Lectures and gallery talks in Destination Moon exhibition

CINCINNATI – One man was at the center of every Apollo launch leading up to and through NASA’s historic Moon landings and he is coming to Cincinnati Museum Center (CMC). Dick Hagar is a spacecraft engineer, trainer of astronauts and historical witness to both successful and tragic rocket launches.

Hagar will share his expertise and stories in lectures at CMC on January 11 and 12. Immediately following each lecture, he will be available in the Destination Moon: The Apollo 11 Mission exhibition for gallery talks, discussing his deep first-hand knowledge of the Apollo 11 command module Columbia. The lectures and gallery talks are included with admission to Destination Moon. Lectures are at 11 a.m. and 1 p.m. both Saturday, January 11 and Sunday, January 12.
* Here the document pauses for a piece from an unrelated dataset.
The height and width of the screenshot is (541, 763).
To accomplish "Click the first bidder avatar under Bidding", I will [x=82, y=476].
In his 12 years at NASA, Hagar worked on every Apollo launch, from Apollo 1 through 17. He was near the Apollo 1 command module when it burst into flames in January 1967, killing astronauts Virgil “Gus” Grissom, Ed White and Roger Chaffee. Hearing the alarm calls on the radio communications, Hagar ran toward the launch pad but was blown back when an oxygen tank on the craft exploded. After the fire was extinguished, Hagar was one of the first to the spacecraft and was part of the investigative team searching for the cause of the fire. He and other NASA engineers applied those lessons learned during their investigation to a redesign of the Apollo command module, which were tested on several unmanned flights before sending the first astronauts into space aboard the spacecraft with Apollo 7.
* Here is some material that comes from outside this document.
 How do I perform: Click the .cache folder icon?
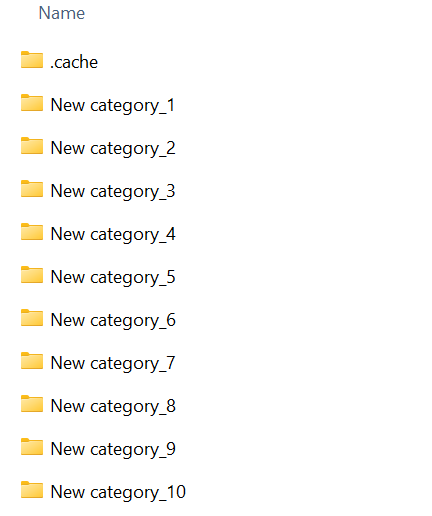point(32,60)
In his role, Hagar worked with Apollo 11 astronauts Neil Armstrong, Buzz Aldrin and Michael Collins, training them on the Apollo command module’s systems. He was one of many who helped make the historic lunar landing possible. And one of the few to make five more landings possible, safely sending 33 Apollo astronauts into space and returning them home.
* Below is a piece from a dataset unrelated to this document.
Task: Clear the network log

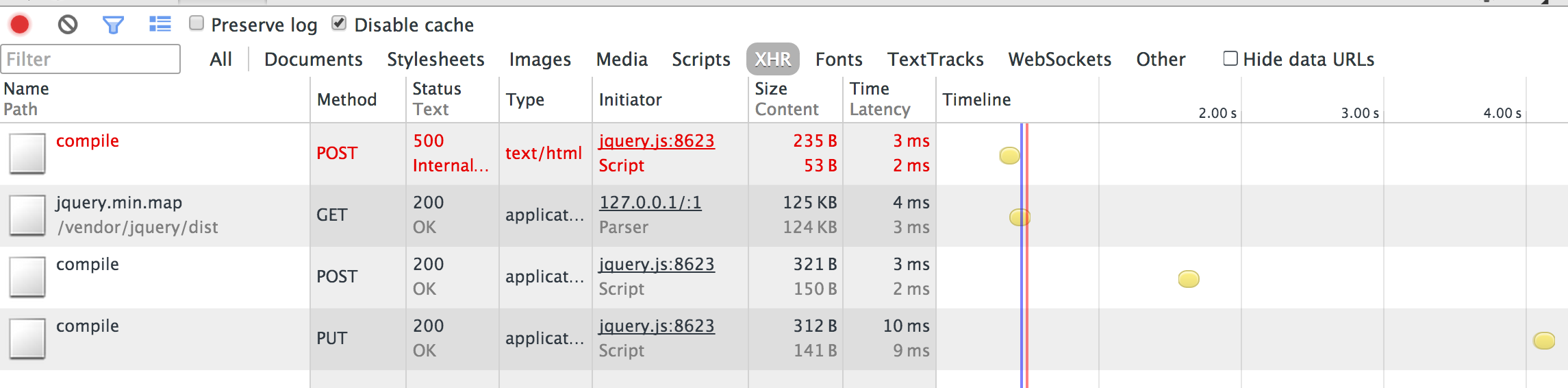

Prior to joining NASA, Hagar, originally from Delaware, Ohio, served in the U.S. Navy, working on A-3 Vigilante bombers. As an electronics engineer he worked on the bomber’s electronics systems, performing maintenance and repairs. In 1966 he moved to Florida to work on the Apollo program as a command module electrical engineer. His primary role was to train astronauts on the flight systems and computers.

If you can’t make it to Hagar’s talks, you can still see the Apollo 11 command module Columbia, Aldrin’s iconic gold-visored helmet and gloves and more than a dozen other artifacts flown aboard the historic mission in Destination Moon: The Apollo 11 Mission before it closes February 17.
Visit to purchase tickets or to learn more.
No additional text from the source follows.